**What this task involves**
Could you give again exactly, and only, the lines from the one holding "Where should I" through the end of the data, both ends included, with pictures left out?

--- Provided material Enclosed Below ---

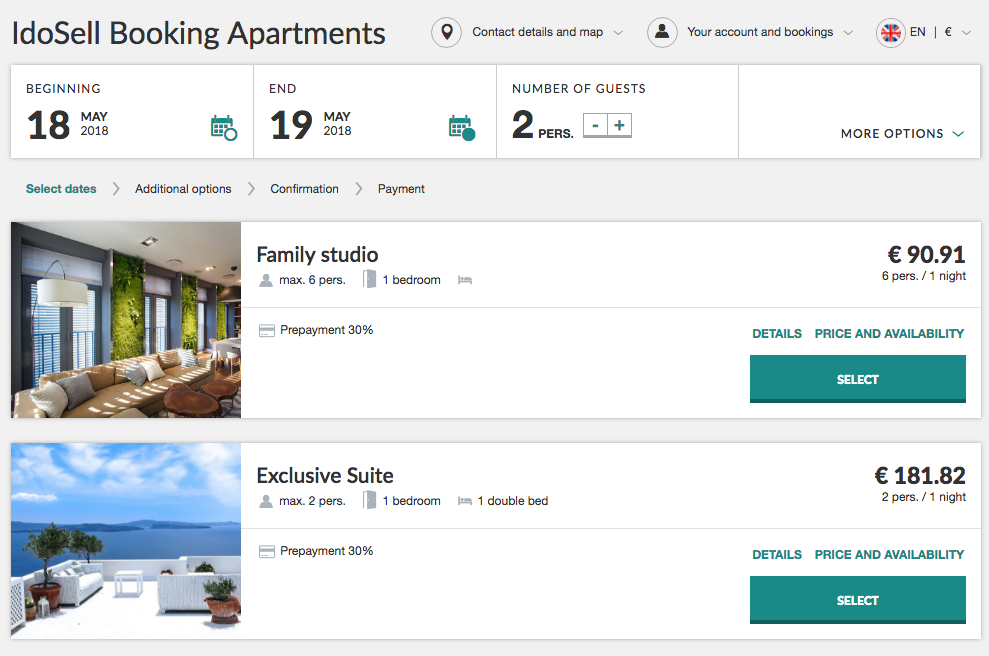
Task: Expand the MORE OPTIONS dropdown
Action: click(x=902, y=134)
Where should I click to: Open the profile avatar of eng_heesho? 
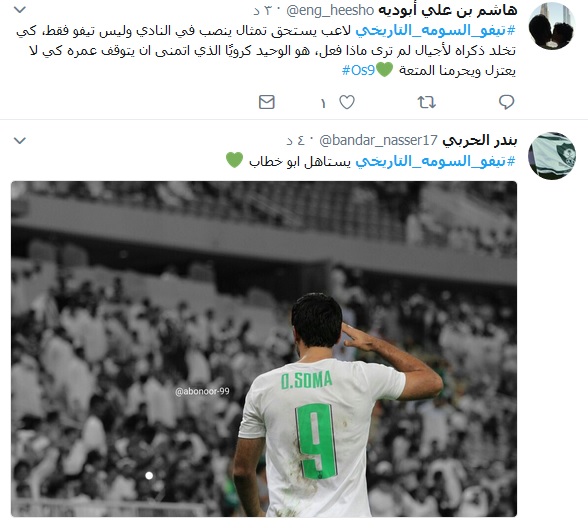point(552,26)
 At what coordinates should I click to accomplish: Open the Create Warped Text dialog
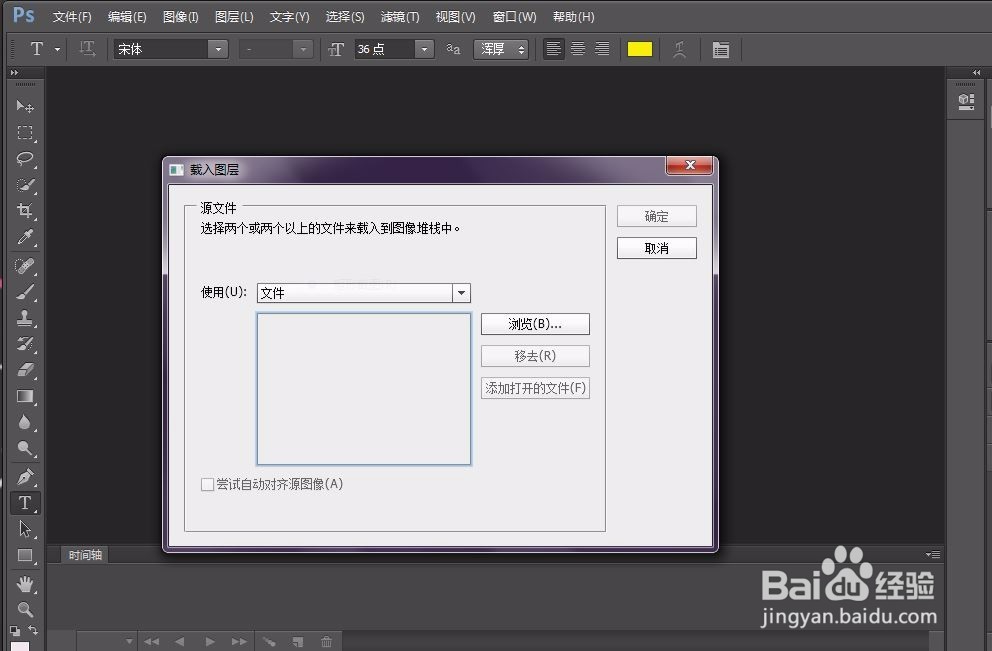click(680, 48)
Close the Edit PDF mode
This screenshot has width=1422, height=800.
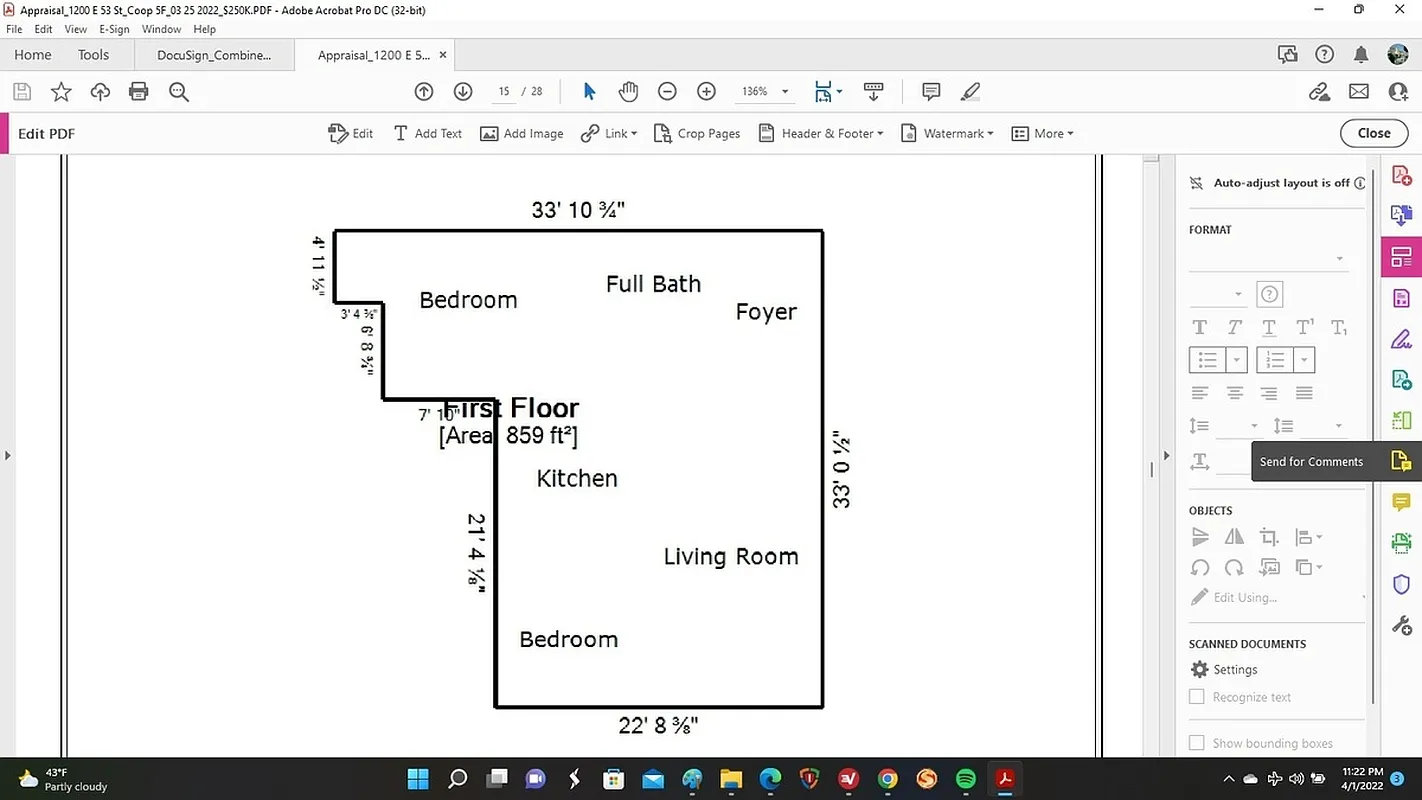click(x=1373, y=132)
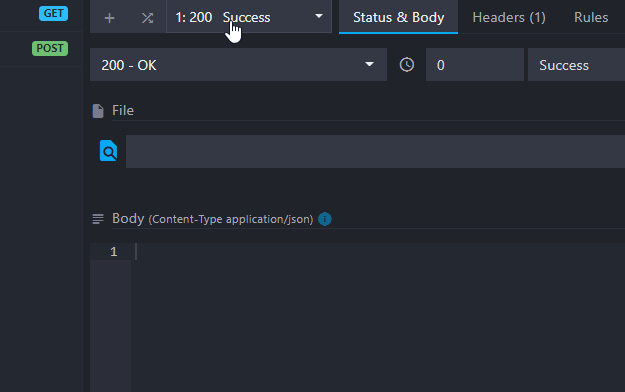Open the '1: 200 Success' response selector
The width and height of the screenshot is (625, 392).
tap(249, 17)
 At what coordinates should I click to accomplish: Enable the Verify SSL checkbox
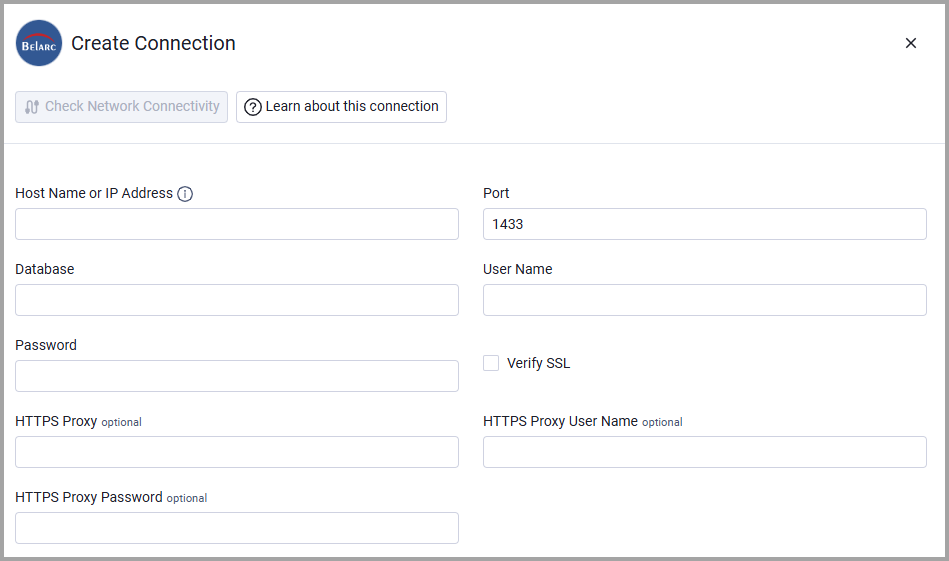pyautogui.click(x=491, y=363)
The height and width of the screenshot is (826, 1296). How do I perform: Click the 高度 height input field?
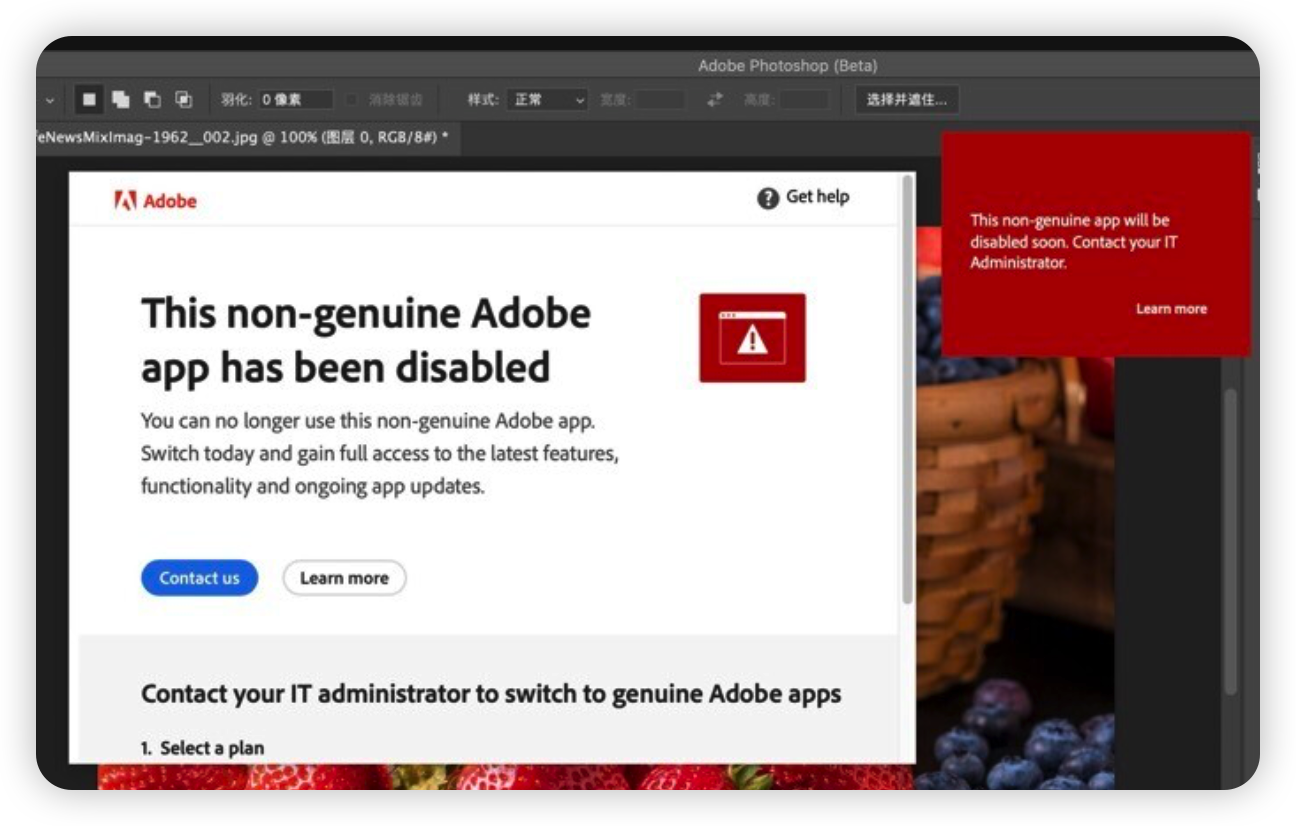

--- End of Enclosed Provided material ---

**Result below**
Where should I click to: Open the profile avatar of eng_heesho? 
point(552,26)
 At what coordinates should I click to accomplish: Open the Create Warped Text dialog
click(680, 48)
Close the Edit PDF mode
This screenshot has width=1422, height=800.
click(x=1373, y=132)
Open the '1: 200 Success' response selector
The width and height of the screenshot is (625, 392).
tap(249, 17)
 At what coordinates should I click to accomplish: Enable the Verify SSL checkbox
pyautogui.click(x=491, y=363)
The height and width of the screenshot is (826, 1296). How do I perform: Click the 高度 height input field?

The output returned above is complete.